I totally agree. I miss the times of the Velvet Revolution at Czechoslovakia... A non-violent revolution, with only a few people hurt by riot police, it was one of the most important revolutions at the end of the 80's. The Communist Party simply stood back, and left. They relinquished power and dismantled the single-party state.
The US action in invading a sovereign nation that posed no threat to the security of the country sort of reduces any moral authority the US might have had in this situation. The simple fact is that the US could do absolutely nothing about Russia's invasion of Georgia. That's probably why the current occupant didn't cut short his trip to the Olympics. And the Russians knew full well. They recognized all the US protests as exactly what they were: impotent blather.
Bob O'H- I understand the arguments for allowing Georgia into NATO, but I think they are woefully inadequate in the face of logic not to do so. While there are many, it is worth noting that by treaty, had Georgia joined NATO, right now we would be at war with Russia. So I ask you, do you want to go to war with Russia over Georgia? The U.S., indeed, most of the world has NOTHING to gain from such a war and everything to lose.
Surrounding Russia with NATO pact countries is simply asking for disaster.
Russia invaded another country?!
Impossible.
Everyone knows that Saint Ronald of Reagan, the patron of neocons, made Russia out good friend that would never be a threat again. At least that's the neocons have been saying for the past 20 years.
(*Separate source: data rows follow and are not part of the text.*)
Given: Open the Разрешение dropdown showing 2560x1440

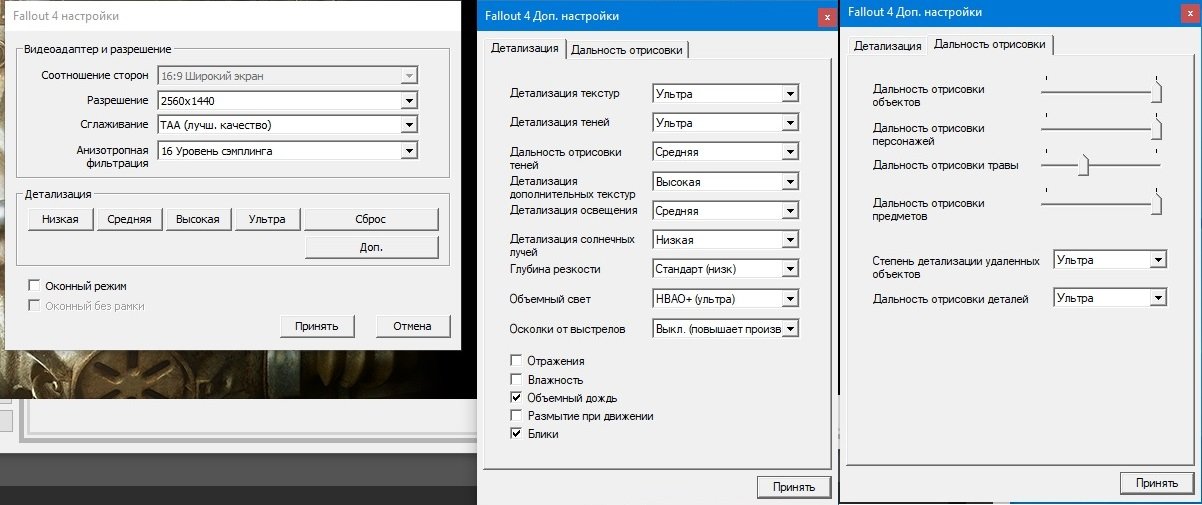Looking at the screenshot, I should coord(408,101).
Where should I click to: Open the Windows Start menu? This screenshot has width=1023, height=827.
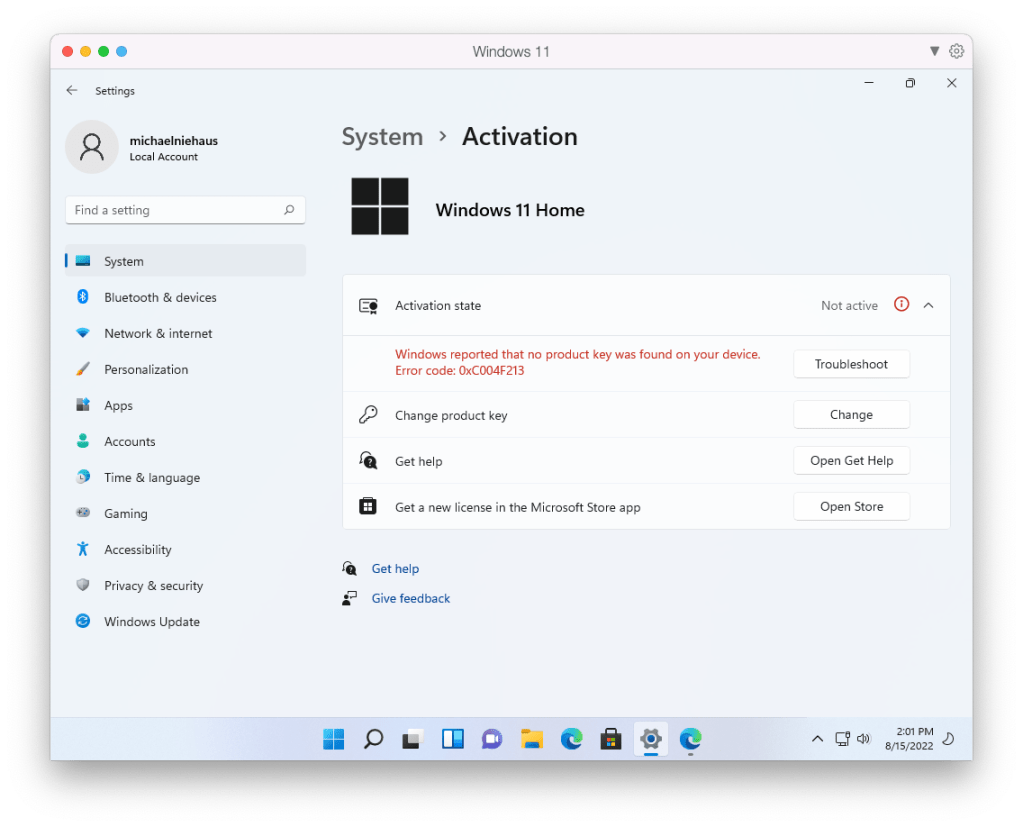click(334, 739)
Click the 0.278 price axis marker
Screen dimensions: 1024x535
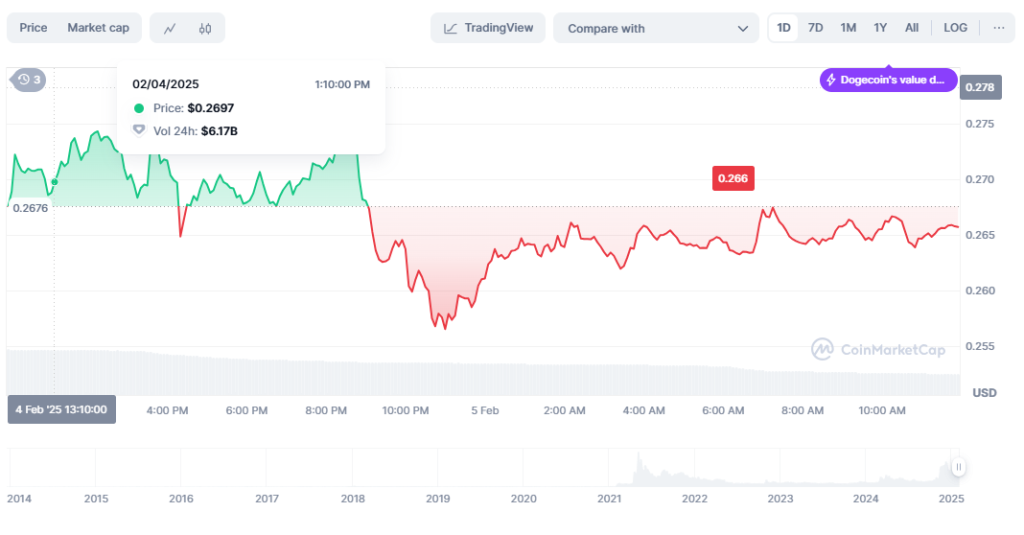981,88
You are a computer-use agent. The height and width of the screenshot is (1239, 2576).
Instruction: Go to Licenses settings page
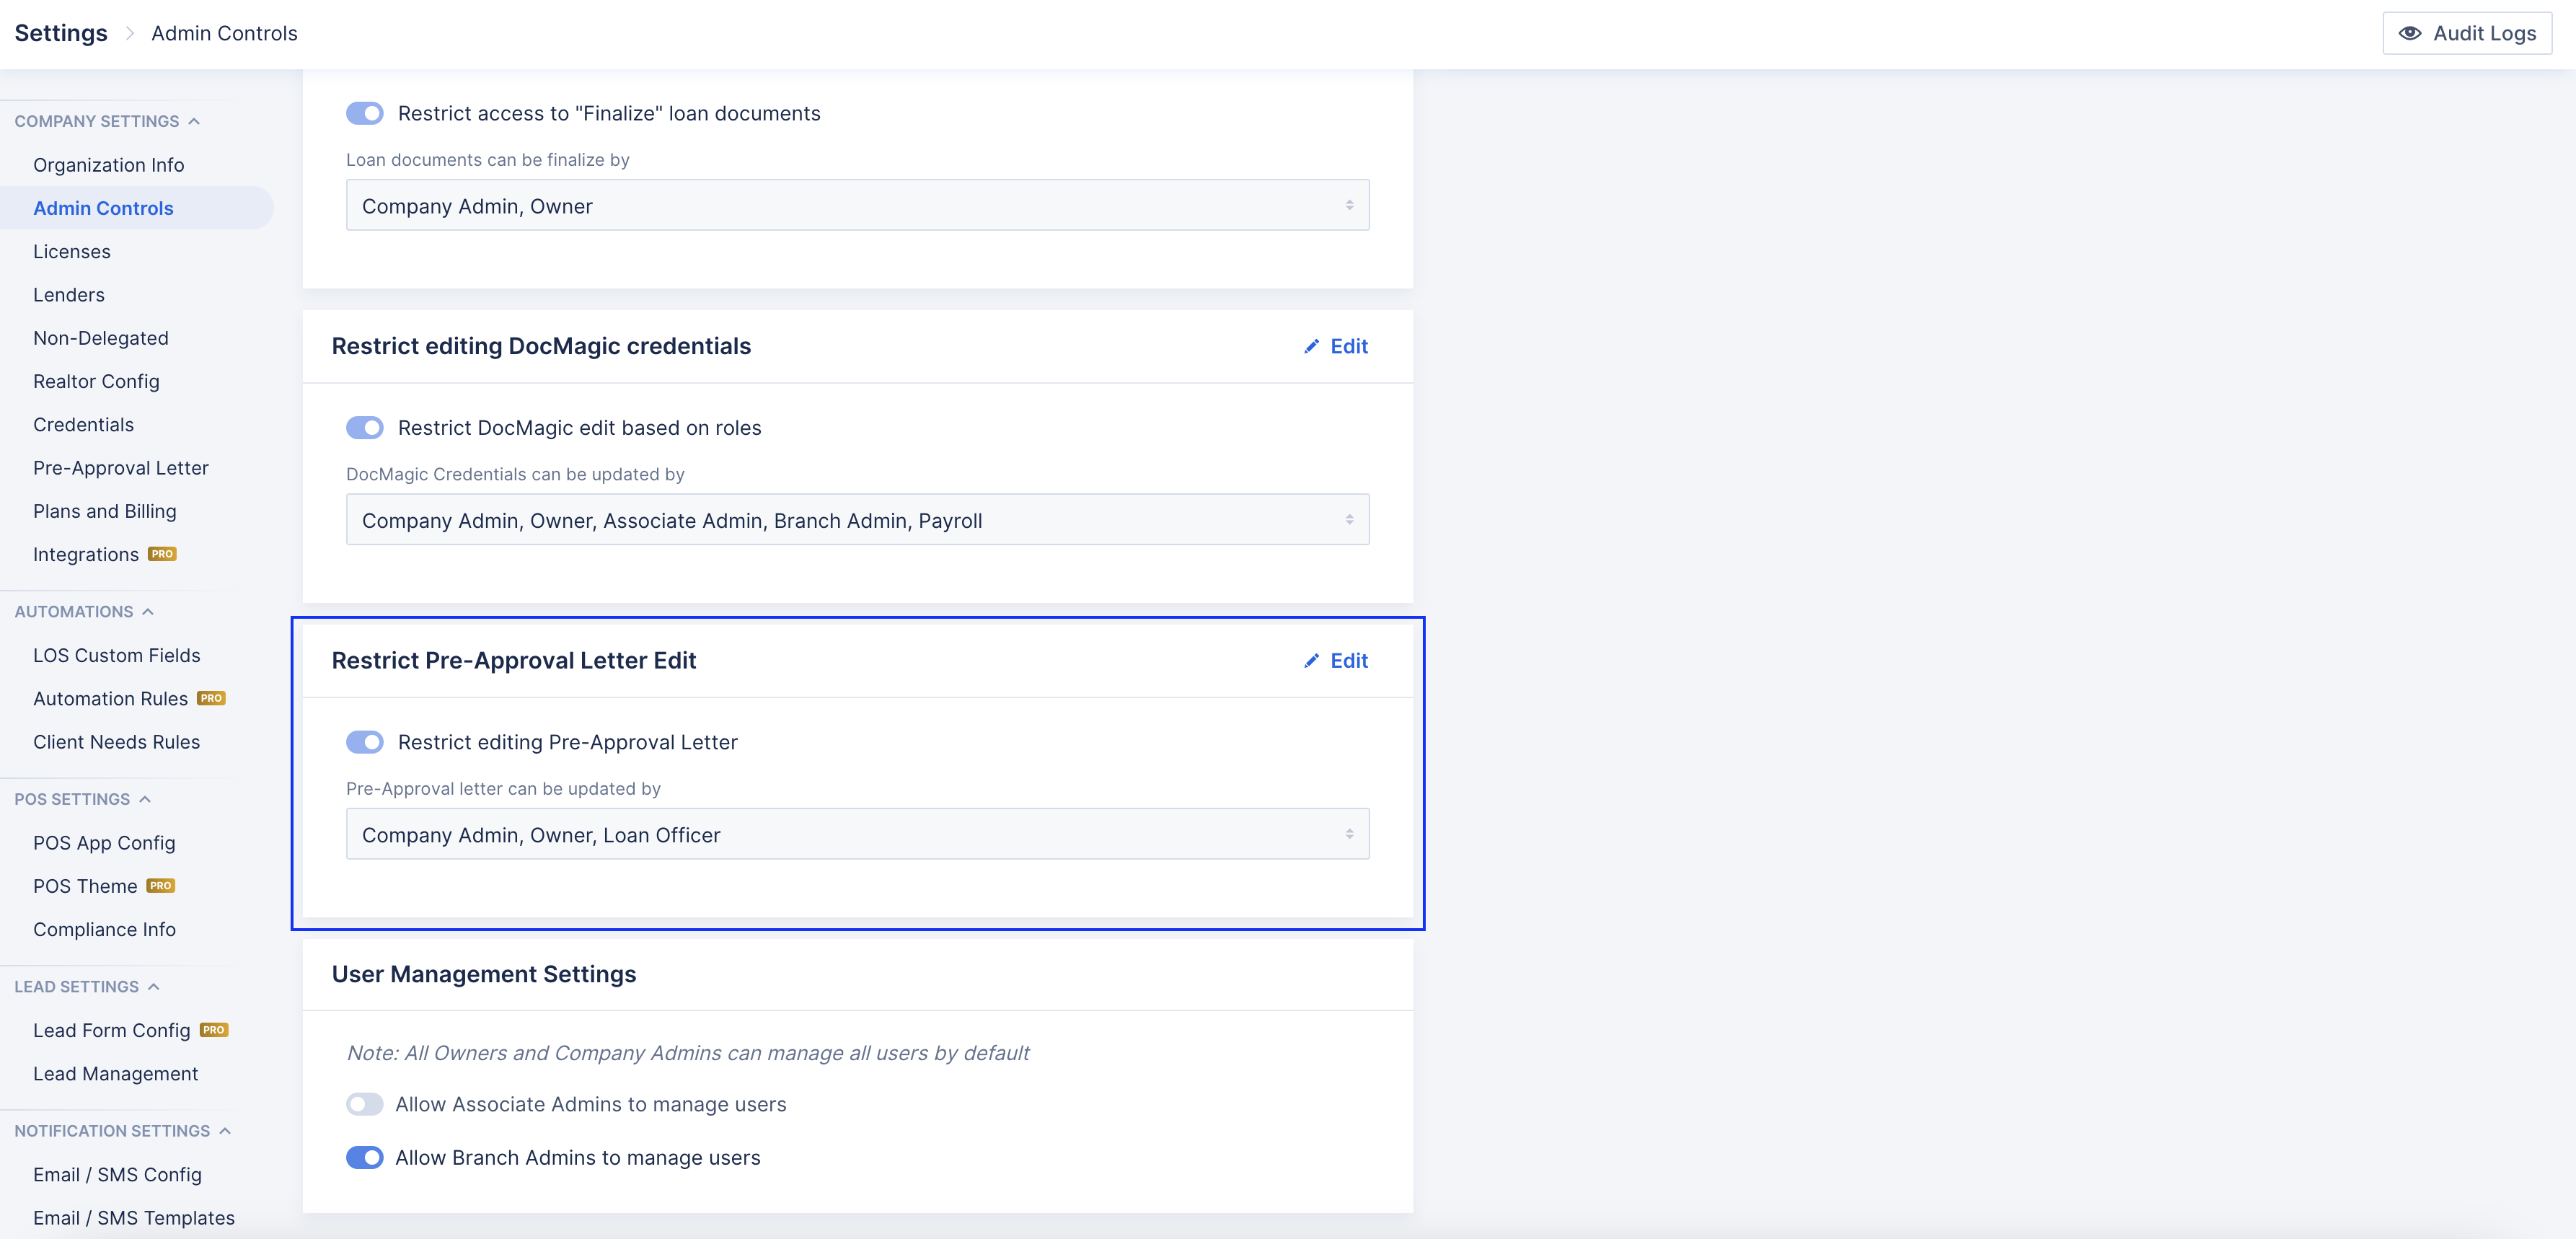(x=72, y=252)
The analogy to the invasion of Czechoslovakia is just pathology from the girl whose dissertation topic was Czechoslovakia, and this will serve only to propagate more confusion over the issue in the news. A Kosovo analogy would have been more appropriate, but in her mind, independence of Kosovo is defensible while independence of South Ossetia is not.
this scenario reminds me of a bunch of bratty kids fighting in the backseat of the car on a long trip. basically, they all should be dumped out of the car and forced to walk home.
No, this metaphor is not better that Rice's analogy in terms of clarifying who was the aggressor. In this case, the aid of a front-seater, perhaps even the driver, was requested by a back-seat passenger in the event that Georgia should ever cross the boundary between the back-seats. It was Georgia who crossed the line this time.
So, Russia, if the US jumped off a bridge, would you do it too?
No we (or rather you) wouldn't. Because Russia wouldn't have invaded Georgia. They don't want a war with NATO either - Putin isn't that stupid.
Over the last few years Russia has really started to flex its muscles again. At the risk of Godwinning the discussion, I think there are parallels with Germany's foreign relationships between the wars: strong action now will discourage Russia from going too far later.
There does seem to be some positive action on this front. Russia has bounced the US into giving Poland more support.